Mar 17, 2022
March has been a miserable month for NHL goalies
T.S. Eliot wrote that "April is the cruelest month," but for NHL goaltenders in 2022, that designation belongs to March. Travis Yost delves into an awful month for netminders.
By Travis Yost
March 2022 is shaping up to be the month where goaltending fell apart across the National Hockey League.
An interesting observation made this week on a precipitous decline in league-wide save percentage caught my eye. We’ve seen several clubs beaten down because of an inability to make a save in recent weeks – the Toronto Maple Leafs (86.7 stop rate), Minnesota Wild (85.9 stop rate), and Vegas Golden Knights (87.2 stop rate) are talented teams that have watched their goaltending capitulate in March.

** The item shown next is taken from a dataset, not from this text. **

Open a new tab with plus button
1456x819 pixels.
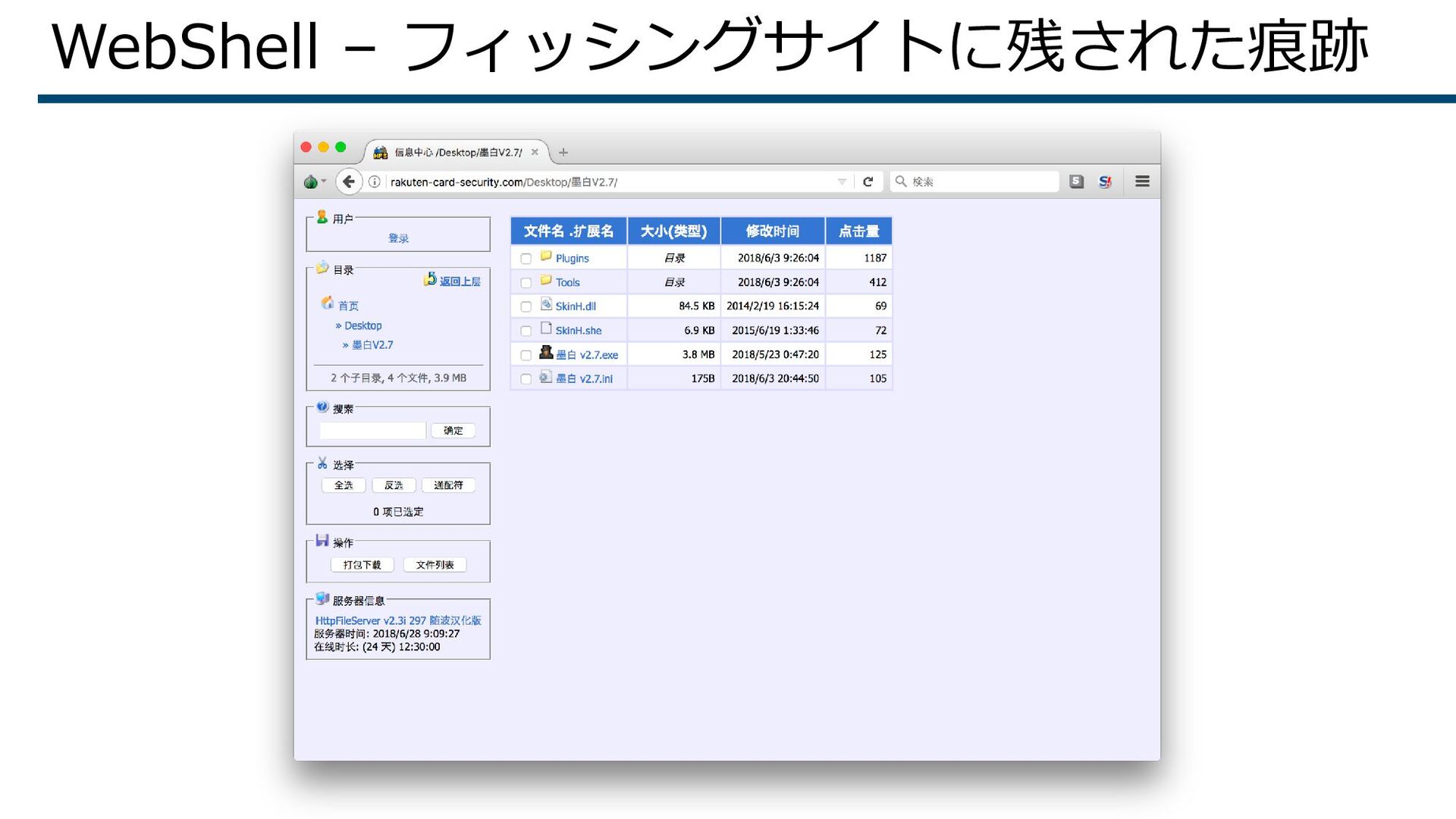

If we look month-over-month performance, we see how effective shooters are at beating goaltenders right now. What’s interesting is that this is a complete reversal of a trend we normally see during regular seasons – scoring tends to be the highest early on, with teams playing looser defensively and officiating teams more inclined to call penalties.
This year, it’s the opposite:
March has seen a pronounced move to the downside, with teams stopping 89.6 per cent of shots on average – a number you would expect from a journeyman backup goaltender over the course of a regular season.
Naturally, the first question we should explore is whether offensive pressure has materially changed. If goaltenders are facing a tougher profile of shots (be it higher volumes, better shot quality against, or a combination of the two), we would see a surge in expected goal scoring.
Here is what that looks like month-over-month:
Two notable things stand out here. The first is that there has been divergence between rate-scoring and expected scoring at even strength for a couple of months. Because expected scoring is still flat, the inference is that shooters are simply more effective right now. We may not know if that is a byproduct of better playmaking in the offensive zone or weaker goaltending, but we can rule out that bluelines are being more accommodating in the defensive zone. There’s a similar finding on the power play, too – shooters are just finding the back of the net with regularity right now.
Another thing worth exploring is the quality of goaltenders who are currently getting the crease. Among other things, if a swath of injuries – and we have certainly seen a few of them; Toronto and Vegas have both lost starting goalies – have temporarily diminished the talent at the position, we would expect save percentage to drop.
So, are platoon options and backups getting more minutes? Let’s look there:
This explains some of what’s going on, though the direction is not as strong as I would have suspected. Starters are playing less in March, though in line with what we saw during December and January during COVID-19 outbreaks. The backup options across the league have certainly underwhelmed – non-starters are stopping less than 89 per cent of shots faced, and when they are playing 41 per cent of the available games, that’s going to have a notable drag on league-wide save percentages.
What else explains it? The reality is that a handful of starters and their replacements have been awful– be it random chance, under performance, or a combination of the two. So much so that they are pulling league averages down in an aggressive way.
When you look at March performance at the individual level, you see nearly 60 per cent of starting goaltenders under-water relative to earlier parts of the season – that number is as high as 70 per cent for backup and third-string options who have seen a lot of the net (for a variety of reasons) this month.
But look at how dramatic some of the drawdowns have been. Goaltenders like Montreal’s Sam Montembeault, Detroit’s Thomas Greiss, and Vegas’ Laurent Brossoit have been borderline unplayable this month. Goaltenders we normally see as high-end performers – think Anaheim’s John Gibson, or Winnipeg’s Connor Hellebuyck – are also in an extraordinary funk. What you are left with is very few goaltenders, like Arizona’s Karel Vejmelka and Carolina’s Antti Raanta who are on the upswing.
What we have is a confluence of factors contributing to more scoring and weaker goaltending. Health and availability (or lack thereof) have certainly been contributory. But the great goaltenders just aren’t making saves right now, and their backups aren’t playing any better.
I doubt the forwards are complaining any. But let’s not ask the coaches what they think.